Talimatlar:
1) Ürünlerin ömrü üzerine yazıda "Bir çamaşır makinesi, bir" ile başlayıp "çalışmaz hale geliyor." ile biten kısmı, "çamaşır makinesi" yerine "buzdolabı" koyarak düzenleyin ve yeniden yazın.
2) Kayıtlarda "Open" dizesini içeren satırları sayın ve lütfen yalnızca sayıyı yazın. Büyük-küçük harf ayrımı dikkate alınır.

Sayfa alıntısı:
↓

M
Mistycasino
Administrator
Yönetici

Eskiden bir ürün alırdık, yıllarca kullanırdık.
Bir çamaşır makinesi, bir tencere, bir ütü… Hatta öyle şeyler olurdu ki “evladiyelik” derdik.
Yani sadece bir eşya değil, adeta miras.
Bugünse durum bambaşka.
Garanti süresi ne kadarsa, ürünün ömrü de o kadar.
Sanki içine görünmez bir sayaç yerleştirilmiş gibi:
Zaman dolunca, tık, çalışmaz hale geliyor.
Tupperware gerçeği: Efsane mi, ders mi?
Rivayet şu: Tupperware iflas etti çünkü ürünleri çok dayanıklıydı, kimse yenisini almıyordu.
Bu hikâye, kulağa hoş gelen bir şehir efsanesi gibi.
Gerçek kısmı şu: Evet, Tupperware 2024’te iflas koruması başvurusunda bulundu.
Ama sebep sadece dayanıklılık değil; değişen pazar, yeni rakipler, dijitalleşmeye ayak uyduramamak da büyük etkenler.
Yine de bu efsane boşuna doğmadı. Çünkü Tupperware, bir dönemin simgesiydi: “Bir kere al, ömür boyu kullan.”
Bugün böyle markalar yok denecek kadar az. O yüzden insanlar bu hikâyeye inanmak istiyor — çünkü içinde bir özlem var.
Apple örneği: 'Eskitmenin' yazılımsal hali
Bu konunun en güncel örneği Apple değil mi zaten?
Fransa’da açılan davayı hatırlayalım:
Eski iPhone’lar yazılım güncellemeleriyle yavaşlatılıyor, kullanıcı yeni model almaya zorlanıyor iddiası.

↑

Verilen kayıtlar:
↓

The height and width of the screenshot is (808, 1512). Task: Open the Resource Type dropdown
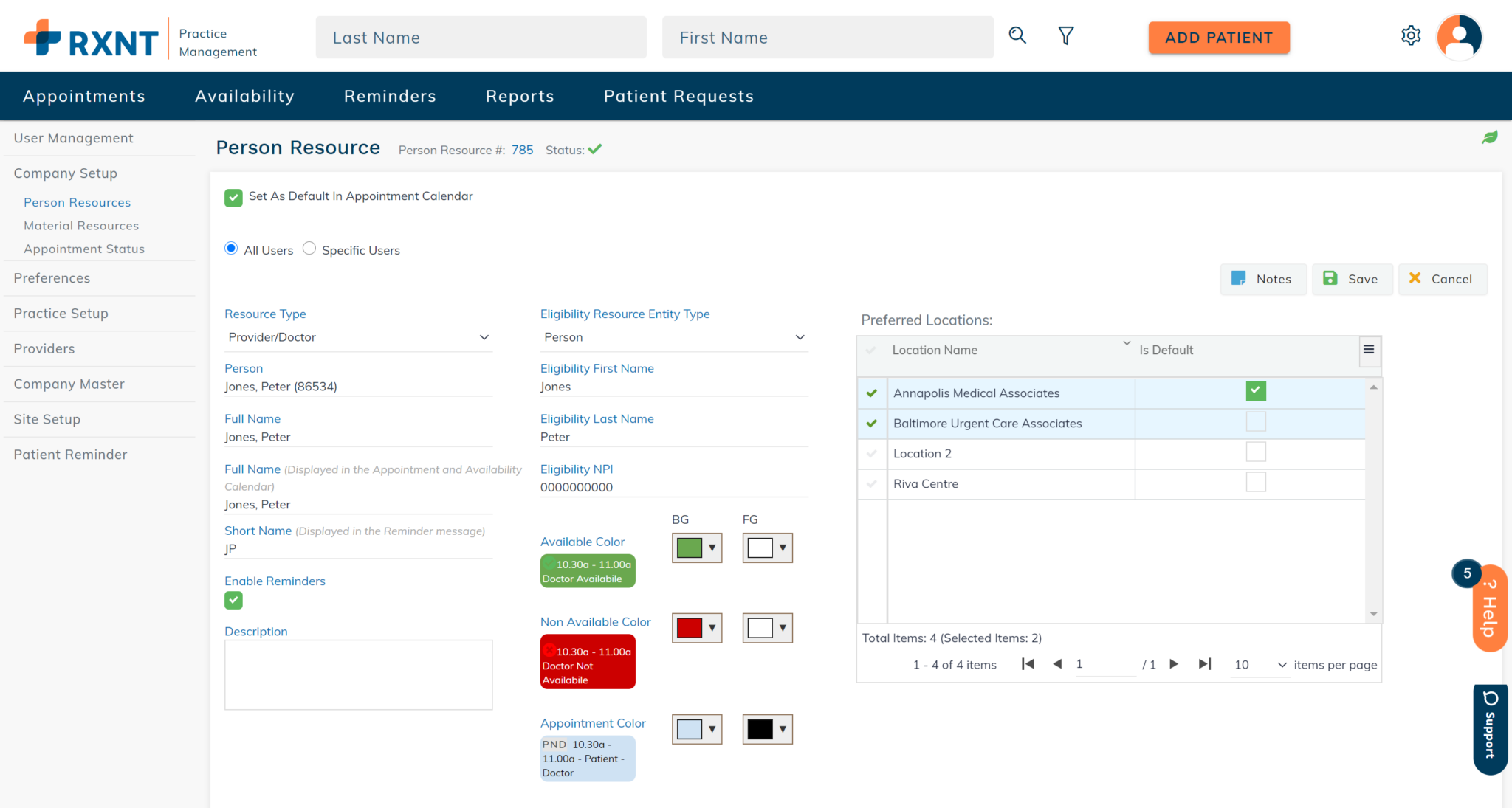484,337
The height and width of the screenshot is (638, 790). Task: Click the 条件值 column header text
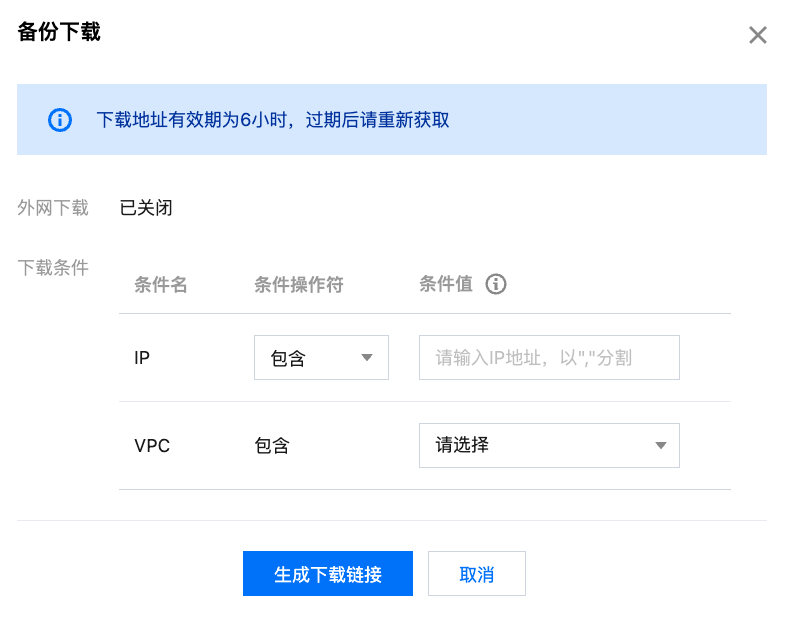click(x=445, y=285)

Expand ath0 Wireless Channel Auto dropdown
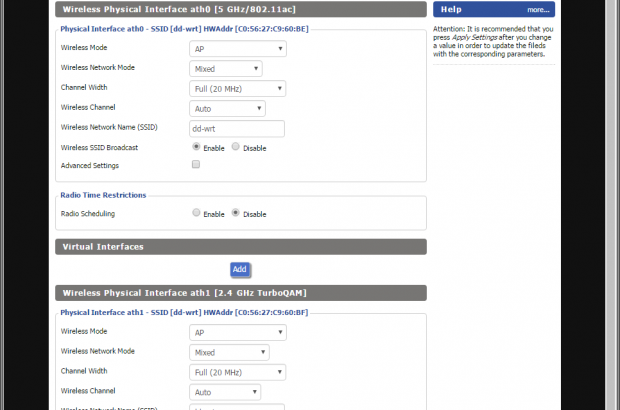click(x=228, y=108)
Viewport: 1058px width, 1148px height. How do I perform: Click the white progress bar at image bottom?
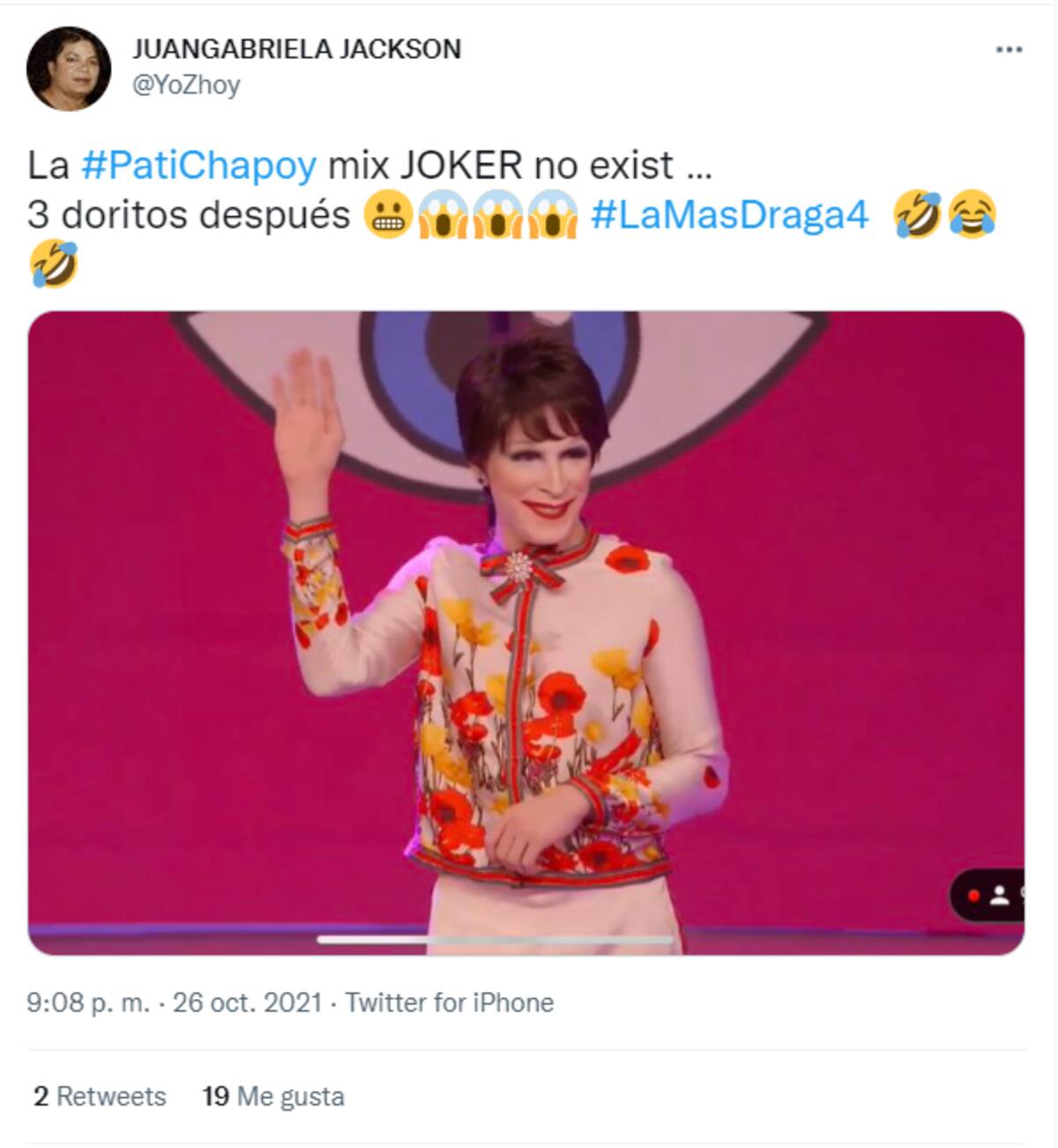[494, 940]
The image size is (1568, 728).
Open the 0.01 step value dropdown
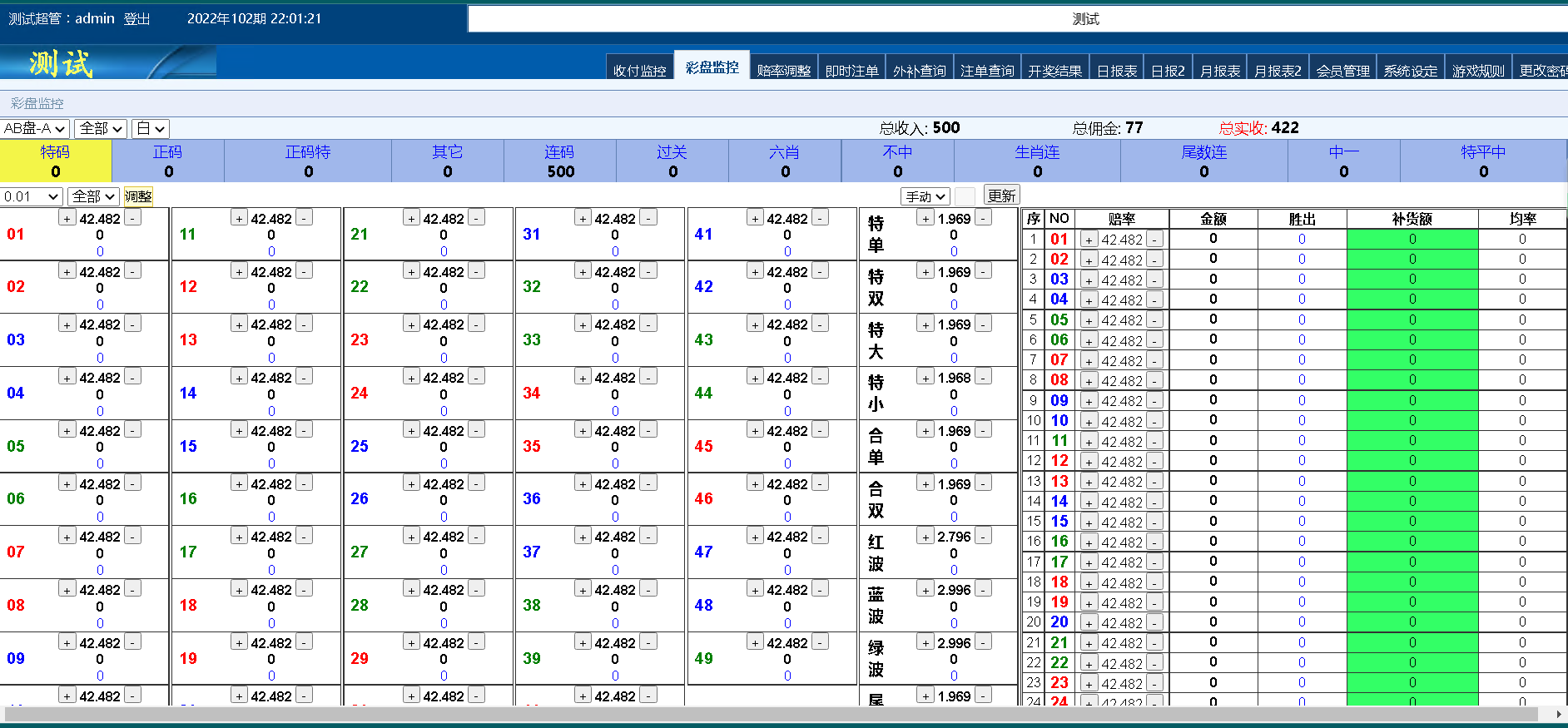point(32,196)
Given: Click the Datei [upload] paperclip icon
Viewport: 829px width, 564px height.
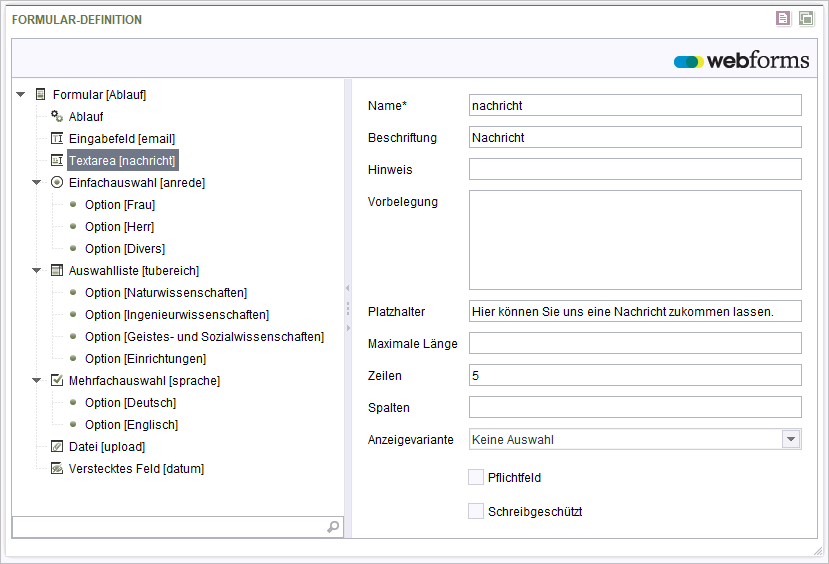Looking at the screenshot, I should [57, 447].
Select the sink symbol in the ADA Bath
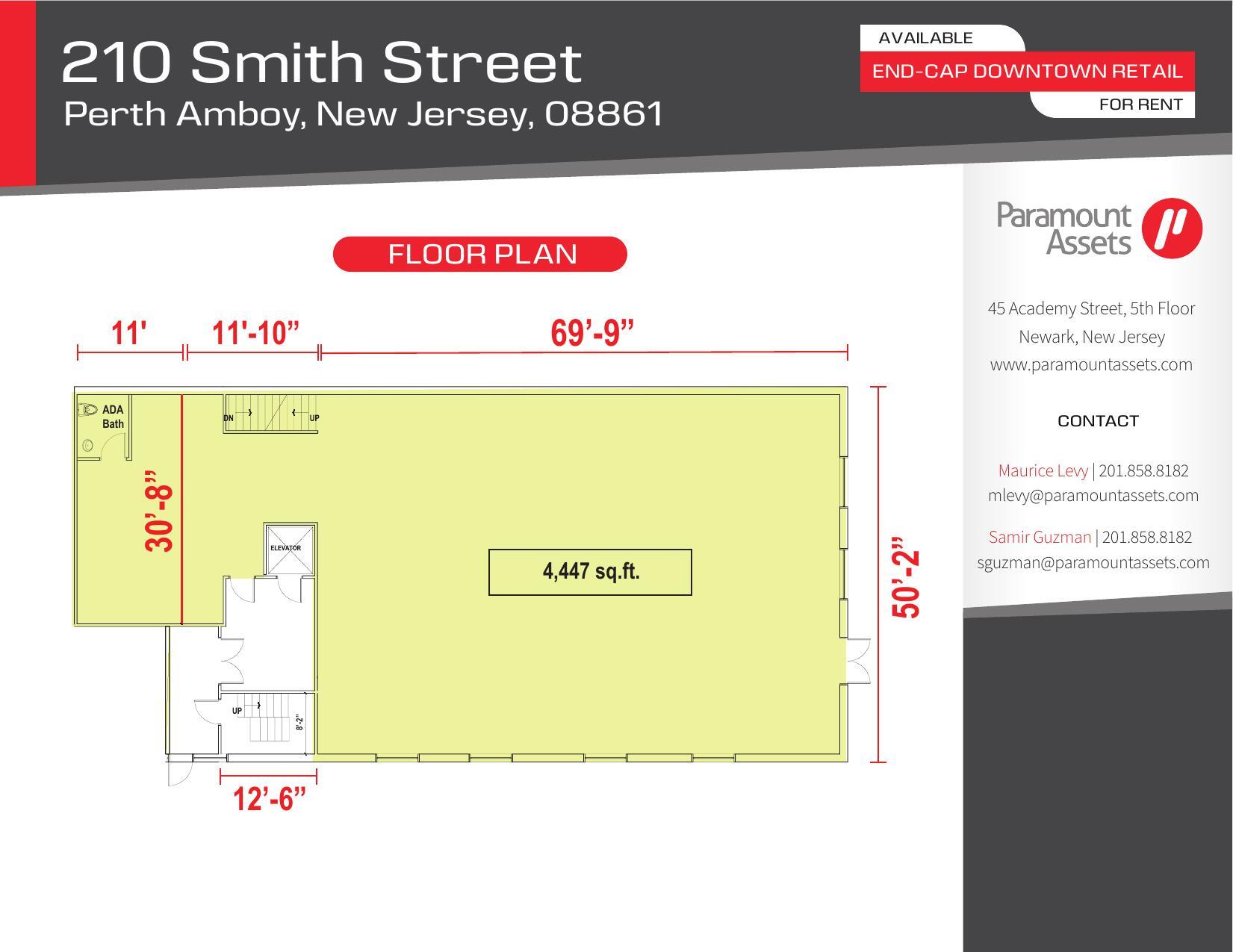1233x952 pixels. click(x=87, y=444)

↑

Sonuçlar:
1)
Bir buzdolabı, bir tencere, bir ütü… Hatta öyle şeyler olurdu ki “evladiyelik” derdik.
Yani sadece bir eşya değil, adeta miras.
Bugünse durum bambaşka.
Garanti süresi ne kadarsa, ürünün ömrü de o kadar.
Sanki içine görünmez bir sayaç yerleştirilmiş gibi:
Zaman dolunca, tık, çalışmaz hale geliyor.

2) 2